Playing Shirei has been a fun take on mono black, and imposes some interesting deck building constraints that keeps gameplay fresh. I've found the most powerful strategy focuses around recurring ETB and death triggers from small dorky creatures. The other option is a Shadowborn Apostle route, but this tends to be more of a one-trick pony and opponents will see what you're up to right away.
-Playstyle and Caveats-
This deck can be absolutely oppressive if you play in a creature heavy meta and has no problem keeping your opponent's boards clear of creatures, even against some of the more powerful token decks. Since you will be saccing creatures for value on each of your opponent's turns, Shirei's power scales with how many players are in the game. 4+ players is the ideal environment for this deck to shine.
The first and most important goal in every game you play with this deck is to cast and protect Shirei. At first most people don't threat assess this deck properly and will leave you alone. However, as soon as you start tearing their hand apart, making them sac all their creatures, or drain them out with Blood Artist, you need to be much more conservative about when you choose to play Shirei. This deck will struggle in the late game without the constant recursion Shirei provides, so finding a safe window to play your commander, with protection back up in the same turn, is the biggest hurdle to overcome. If Shirei is removed, often it is best to let them go to the graveyard so that you can recur them back to your hand or even straight to the battlefield rather than paying the extra commander tax.
The second goal is to get a cheap and repeatable sacrifice outlet onto the board so that you can sacrifice your own creatures on both your turn and your opponent's turn. The best sac outlets are free, such as Bloodthrone Vampire or Spawning Pit; we'd play a free sac outlet with no effect in this deck if we could. The worse sac outlets I play in this deck force you to tap or cost 1 or 2 mana to activate such as Priest of Forgotten Gods or Vampiric Rites. In general these are only played if they can help you find better sac outlets.

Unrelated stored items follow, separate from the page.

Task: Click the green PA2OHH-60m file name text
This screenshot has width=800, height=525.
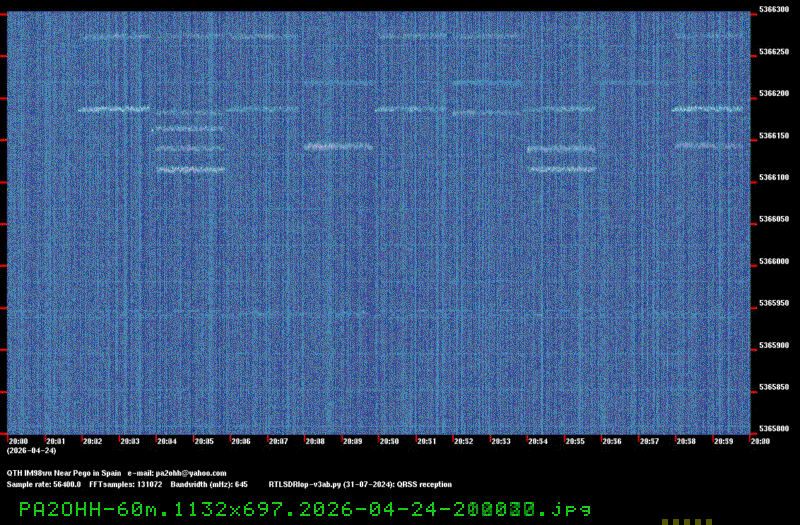Action: pyautogui.click(x=305, y=509)
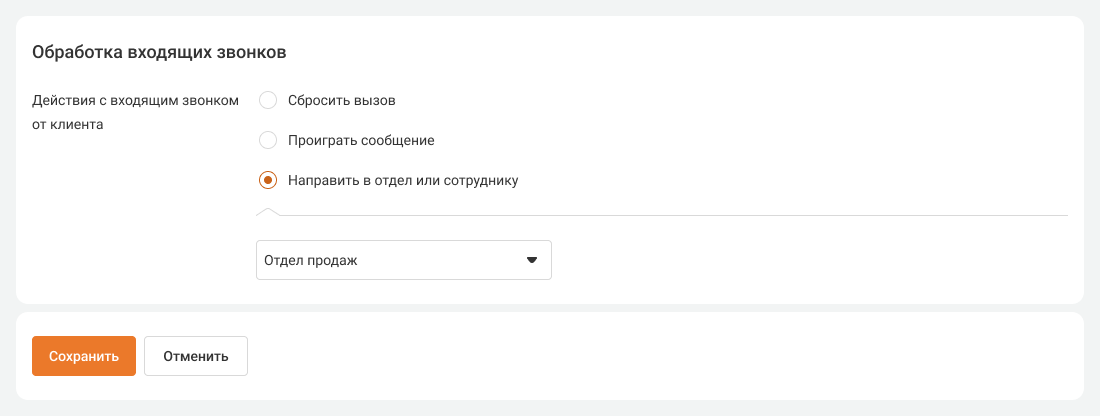This screenshot has height=416, width=1100.
Task: Click the small notch pointer on the divider
Action: click(x=269, y=211)
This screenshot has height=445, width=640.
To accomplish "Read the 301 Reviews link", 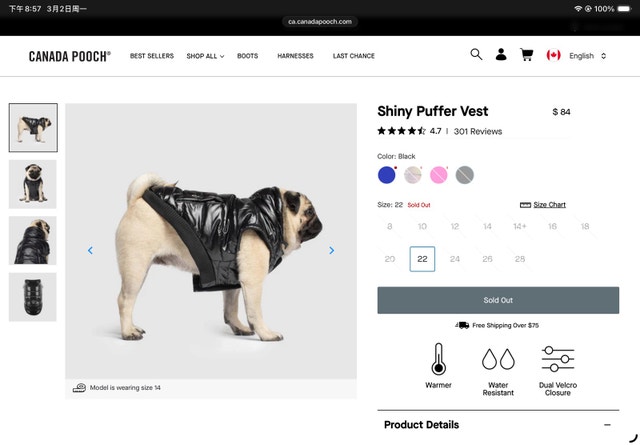I will (x=478, y=131).
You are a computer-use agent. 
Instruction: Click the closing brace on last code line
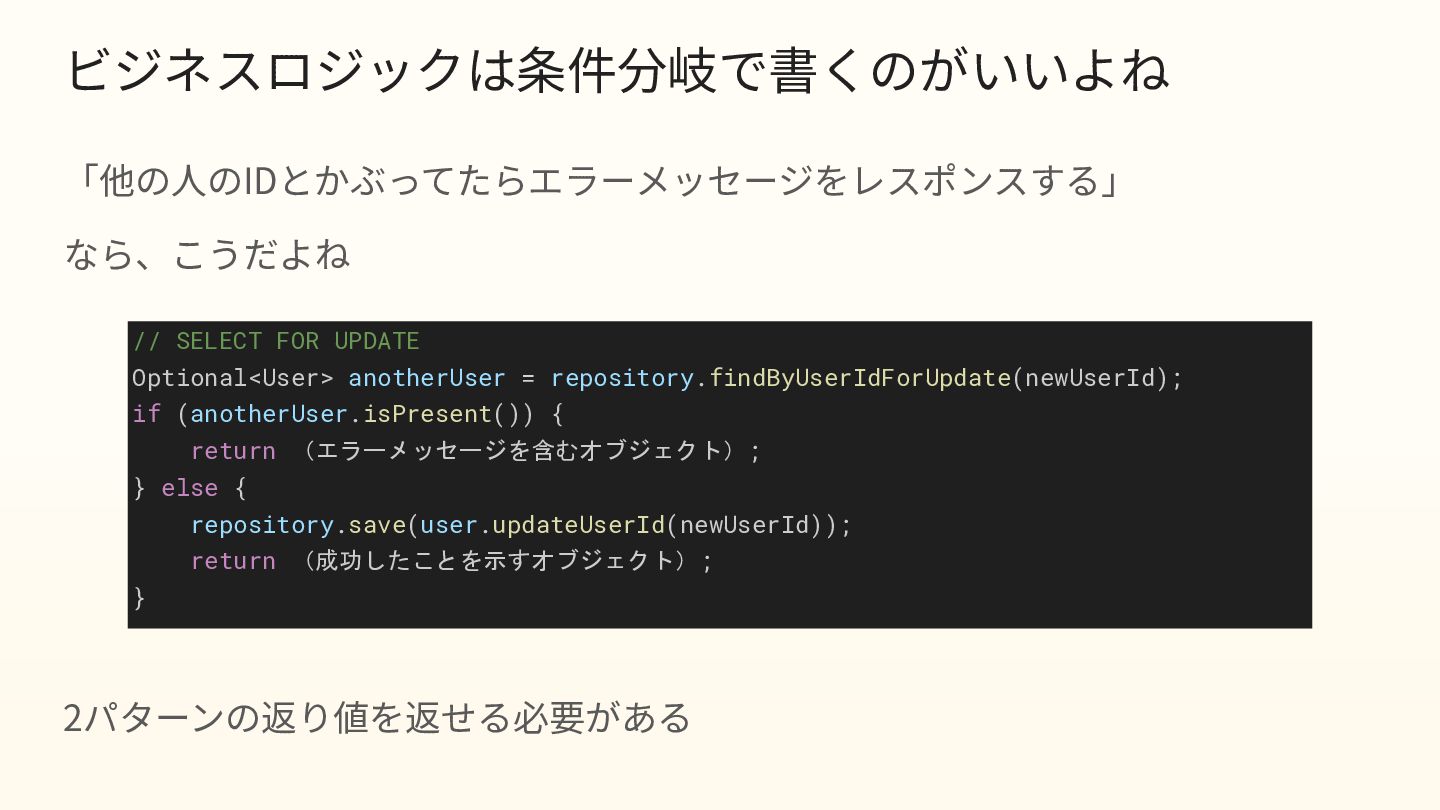tap(139, 598)
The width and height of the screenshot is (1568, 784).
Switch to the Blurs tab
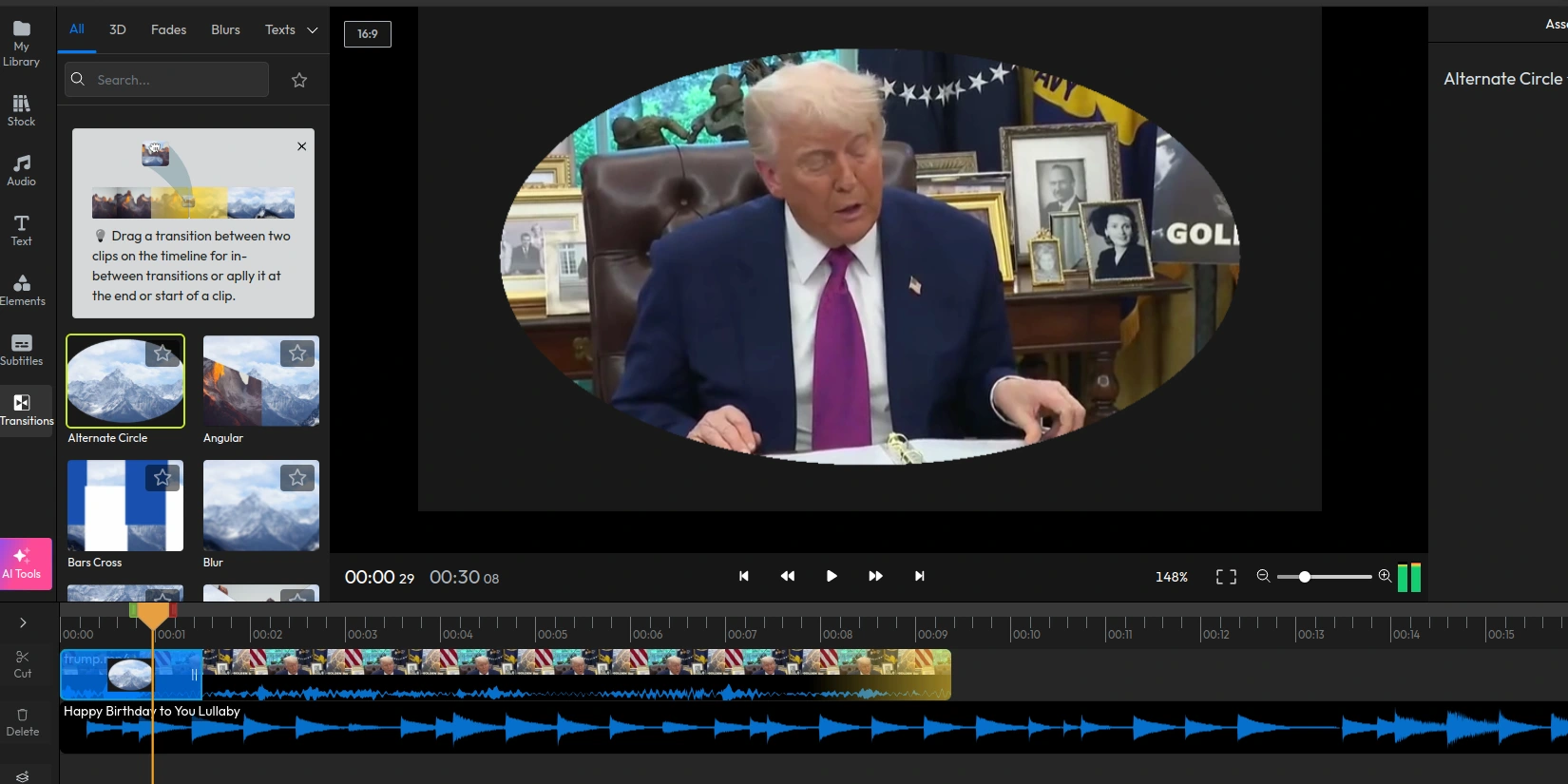[x=225, y=30]
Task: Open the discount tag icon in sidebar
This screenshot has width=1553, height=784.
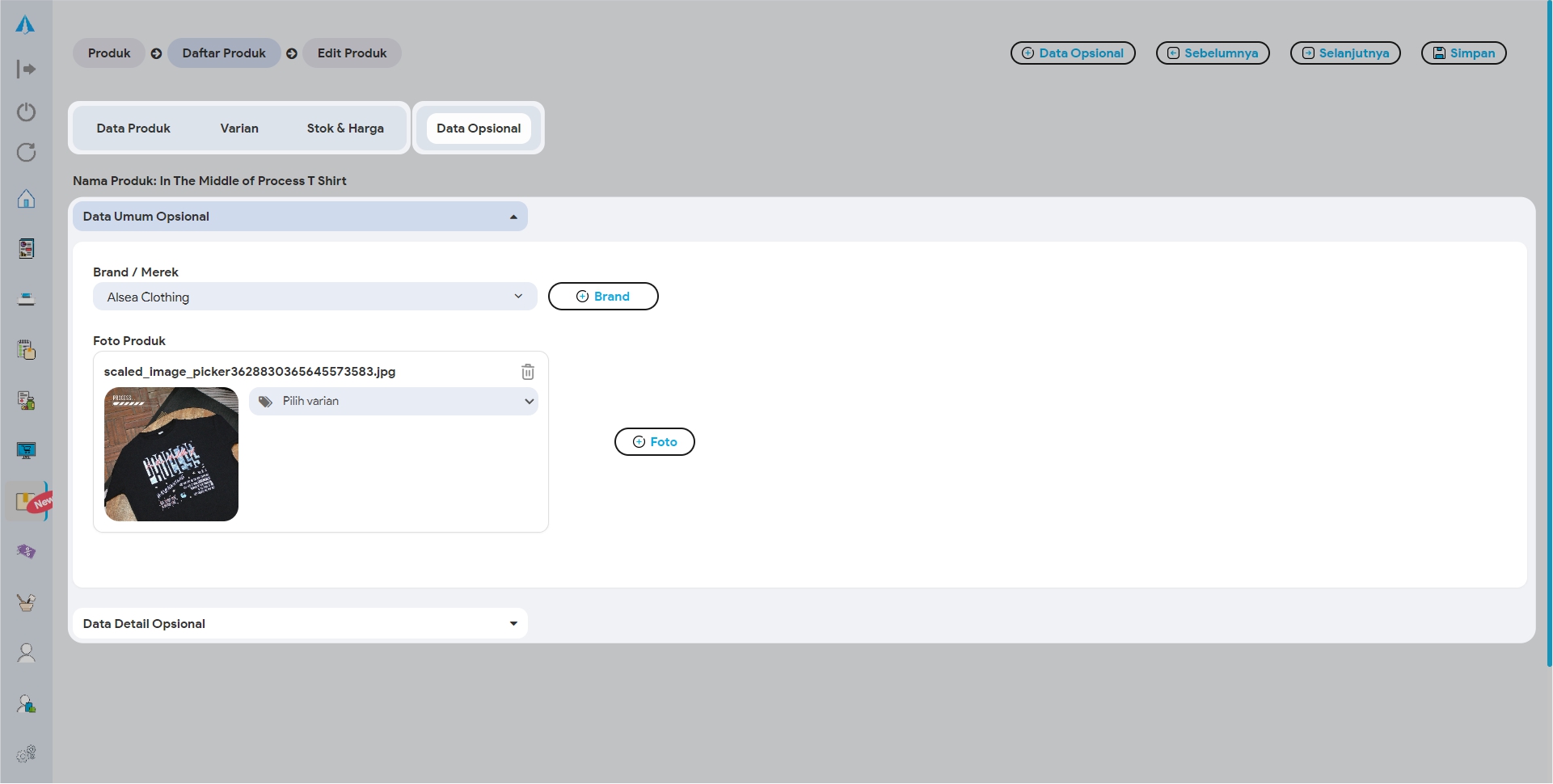Action: (26, 551)
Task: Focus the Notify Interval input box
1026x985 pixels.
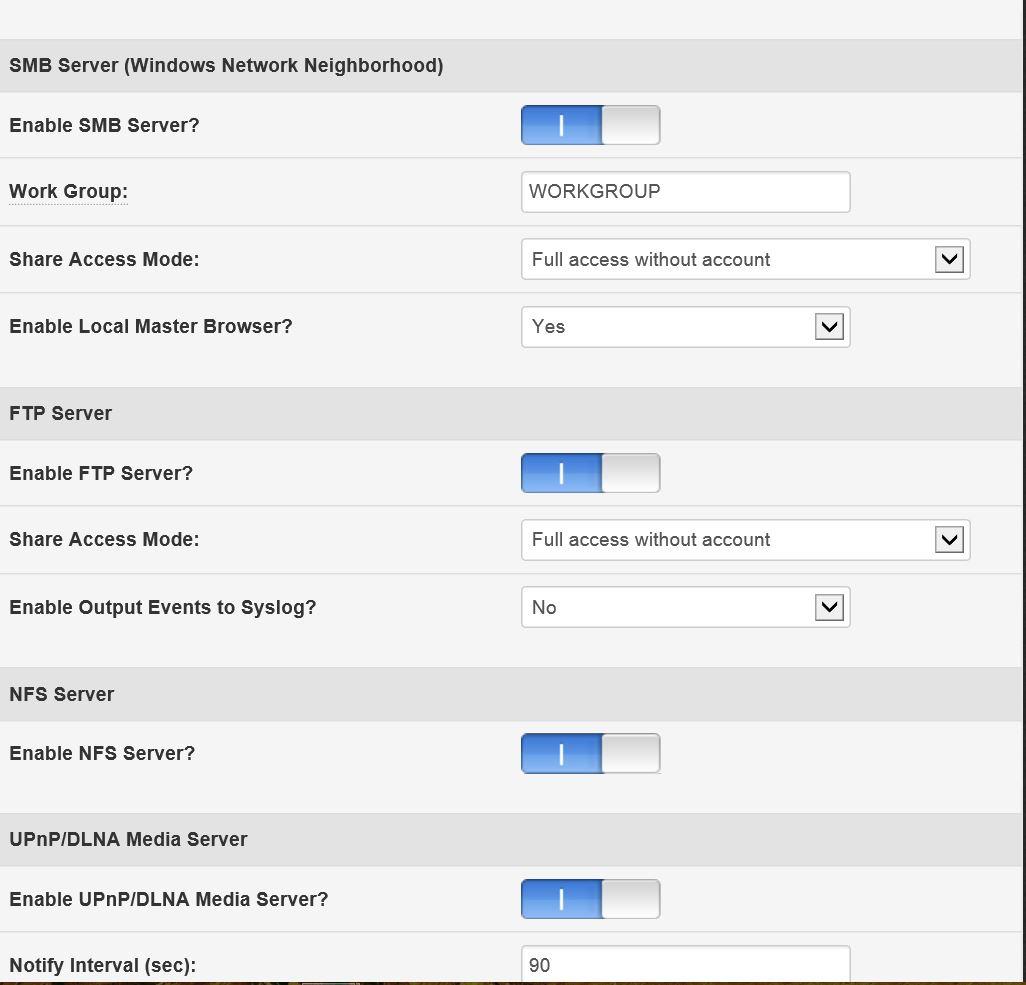Action: (685, 964)
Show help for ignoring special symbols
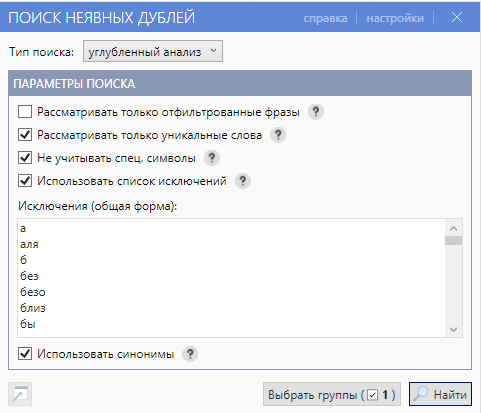This screenshot has width=481, height=413. (x=212, y=158)
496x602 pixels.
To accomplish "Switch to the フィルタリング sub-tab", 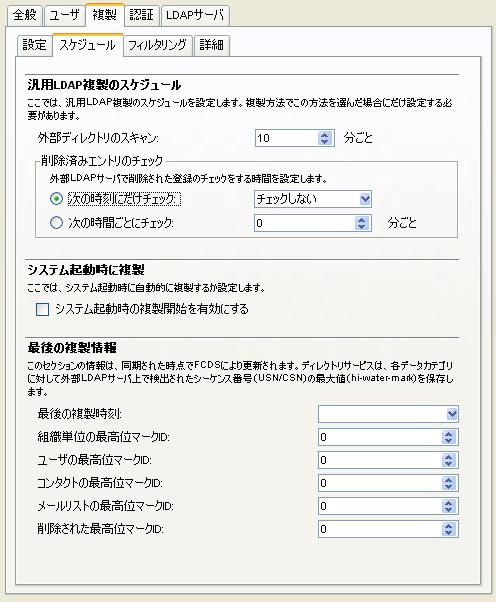I will (157, 45).
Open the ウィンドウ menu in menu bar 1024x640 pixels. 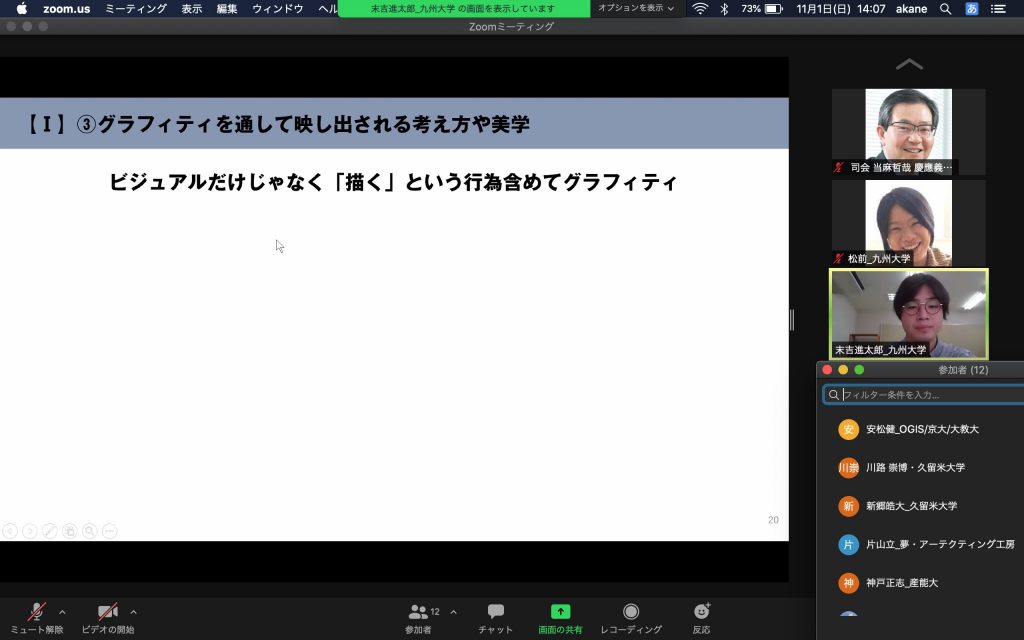pyautogui.click(x=277, y=8)
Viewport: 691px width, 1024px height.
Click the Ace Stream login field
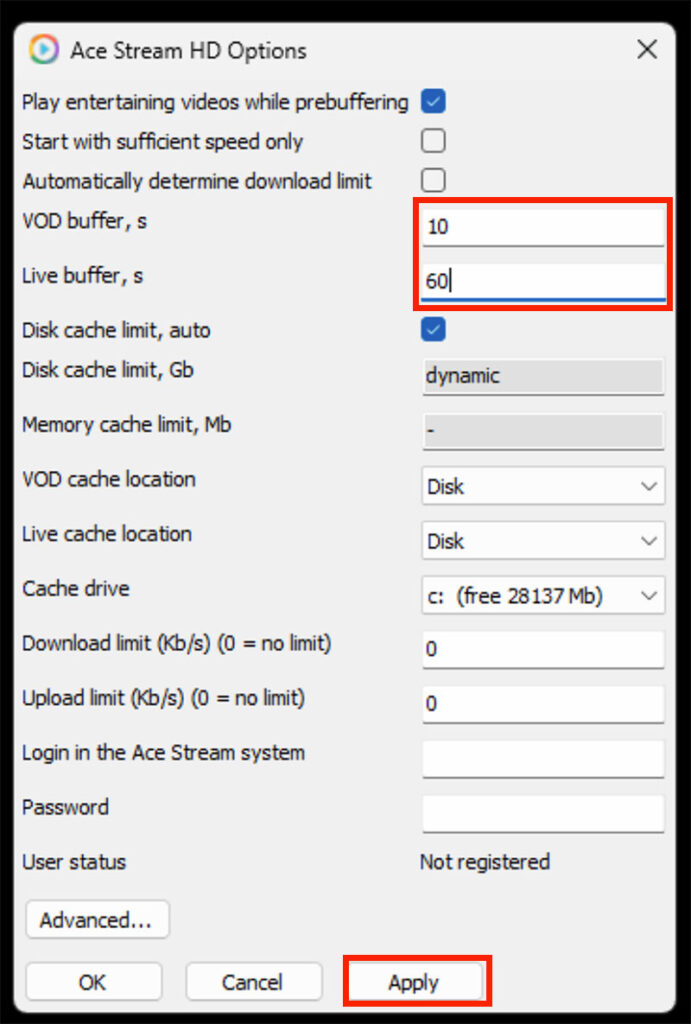(x=543, y=759)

Once we have Shirei and a cheap sac outlet, our third goal is to deploy a small army of creatures with death or etb triggers. Be sure to sac everything you can at the end of the second main phase on every turn, or as often as you can. Sacrificing on the end step is what we're trained to do as Magic players, but given Shirei's wording, it won't work with this deck. Also be wary of effects that pump your creature's power. If they have more than 1 power when they die (like with Skullclamp on a 1/1), Shirei won't bring them back. That's why most "Caged Sun" effects aren't included in this deck.
If you can get Shirei out and protected, there are a ton of value plays you can make to refill your hand and tax your opponent's resources. The subtlety lies in deciding how much to commit to the board, and how many cards to keep back in your hand to redeploy if your opponents ever find a way to bypass Shirei's protection. You don't need a ton of cards on the battlefield to put yourself in a winning position, so often it's correct to hold off on playing more stuff so you don't get blown out by a board wipe or Shirei spot removal.
This version of the deck is a little greedy because it only runs Scour from Existence as a way to deal with problematic non-creature permanents. One Rest in Peace or similar effect from your opponent can completely shut you out of the game so I usually save general permanent removal specifically for those silver bullet cards. I think its completely justified to run Meteor Golem and Spine of Ish Sah, but my playgroup happens not to run many non-creatures that completely shut me out, so I chose to lower my curve instead.
Overall, Shirei has been super fun so far, and almost every set has some cool new black common that might make a spot in the deck, so there are tons of cards to try!